Exactly. In addition to the management flexibility granted FAA by the 104 th Congress when it approved personnel and procurement reform, Congress should restore the FAA as an independent agency free from the second-guessing of the DOT and the White House. Until the Administration gives up on its quest to bypass Congress and secure an unlimited supply of funds for FAA, the benefits of management flexibility and legislation to expand it cannot materialize. Independent status for the FAA already enjoys broad support; the House of Representatives passed a bill (H.R. 2276) in 1996 that would have made the FAA independent.

Current Status

The Commission initially hoped to complete its report by June of 1997 in order for their findings to be relevant to the congressional budget reconciliation process; however, the members were unable to complete their work until after the budget process was over.
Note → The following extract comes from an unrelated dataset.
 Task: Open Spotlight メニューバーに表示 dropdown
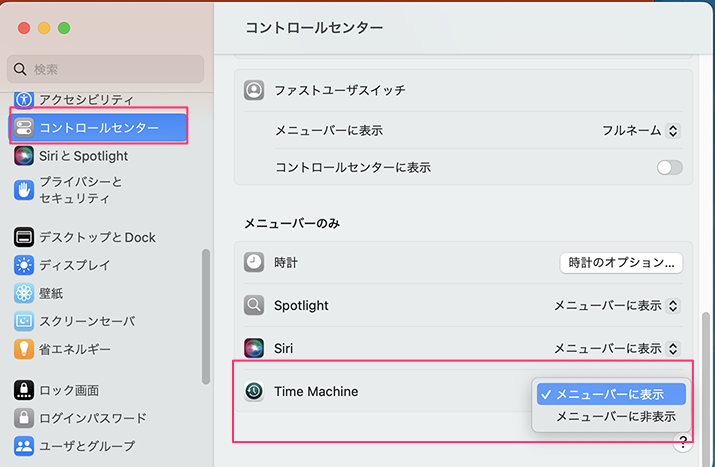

Congress moved forward without waiting for the Commission's report, and on August 5, 1997, President Clinton signed into law H.R. 2014, the "Taxpayer Relief Act," which extended the current excise taxes on general aviation fuel for ten years, an action AOPA Legislative Action strongly advocated. The law also extended, with some changes, the other aviation excise taxes that provide revenue to the Trust Fund. The long-term extension of the excise taxes makes major changes to the FAA budget process or aviation tax structure unnecessary.

The NCARC's final report was released December 11, 1997. Secretary of Transportation Rodney Slater released the Administration reauthorization proposal, which draws heavily from the NCARC report, on April 20, 1998.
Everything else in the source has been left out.